Les retraites n’expliquent pas tout
Un tel niveau de mobilisation ne peut se faire sur un seul motif. Depuis des mois couve un mécontentement sourd contrebalancé jusque là par le découragement et le repli sur soi. On ne a vu la force cet été avec le mouvement sur le bac. Là on touche à la gestion de l’éducation nationale par JM Blanquer. Les enseignants sont las du mode de pilotage injonctif, brutal et inquisiteur que le ministre a mis en place avec notamment des pressions très fortes dans le premier degré sur la pédagogie et un controle administratif renforcé des activités pédagogiques. Ils sont las des réformes mises en place à marche forcée dans le mépris de complet des avis et des remarques des professionnels. Ils ne sont ni écoutés ni respectés par une administration qui avec JM BLanquer se sent pousser des ailes. Cela se traduit par des drames : les suicides et les tentatives traduisent l’ambiance instaurée depuis 2017.
Le mouvement va être durable
« Ce qui est important c’est que le travail puisse reprendre après (le 5 décembre). Le 4 décembre, JM BLanquer a bien compris que le mouvement du 5 décembre ne va pas s’arrêter là. La mobilisation est d’une puissance extrême. Les enseignants sont surs de leur bon droit. Et le ras le bol est trop profond, trop contenu depuis des mois.

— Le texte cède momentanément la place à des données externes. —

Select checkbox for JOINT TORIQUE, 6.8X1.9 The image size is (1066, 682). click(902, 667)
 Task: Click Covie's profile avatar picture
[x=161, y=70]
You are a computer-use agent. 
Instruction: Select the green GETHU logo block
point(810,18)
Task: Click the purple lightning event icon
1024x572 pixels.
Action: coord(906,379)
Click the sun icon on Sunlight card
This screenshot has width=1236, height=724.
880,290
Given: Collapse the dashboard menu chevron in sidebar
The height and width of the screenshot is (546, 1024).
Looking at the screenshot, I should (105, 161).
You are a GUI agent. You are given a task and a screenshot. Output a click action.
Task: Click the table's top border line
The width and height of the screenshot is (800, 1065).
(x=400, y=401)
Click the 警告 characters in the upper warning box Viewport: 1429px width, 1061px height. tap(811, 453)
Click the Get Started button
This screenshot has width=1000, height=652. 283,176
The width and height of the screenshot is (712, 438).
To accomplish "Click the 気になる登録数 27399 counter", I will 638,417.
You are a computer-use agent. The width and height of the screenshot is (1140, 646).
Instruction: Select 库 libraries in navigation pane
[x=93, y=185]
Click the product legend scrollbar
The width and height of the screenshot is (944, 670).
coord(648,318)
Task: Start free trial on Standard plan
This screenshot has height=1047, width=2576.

Du coté des syndicats on se prépare à une lutte longue. « Si des reconductions sont décidées on les soutiendra », dit on à la Fsu. On semble surtout soucieux de construire un mouvement syndical uni.
Risque politique
Mais « on n’a pas le pied sur le frein », précise aussi Bernadette Groison. C’est que le gouvernement a entamé une mise à mort des syndicats enseignants. Le 1er décembre, il a publié au JO un décret mettant fin à plus d’un demi siècle de paritarisme. Au 1er janvier 2020 les syndicats perdent leur droit de regard sur le mouvement et un an plus tard sur l’avancement. En leur retirant ces droits le gouvernement veut les affaiblir et installer l’autorité hiérarchique dans le système.
Il joue le tout ou rien. Et il pourrait bien découvrir que seuls les syndicats sont capables de stopper un mouvement de très grande ampleur. En tous cas les syndicat souhaiteront peut-être lier une fin de crise à l’aménagement de la loi de transformation de la fonction publique.
Le gouvernement semble découvrir qu’il a lancé une mobilisation au moins aussi forte que celle de 1995. Comptant peu de politiques chevronnés, beaucoup plus technocratique, serait-il capable , comme en 1995, d’imaginer la formule politique qui mette fin à une crise politique ? C’est là que réside le plus grand risque de la crise dans laquelle s’engage le pays.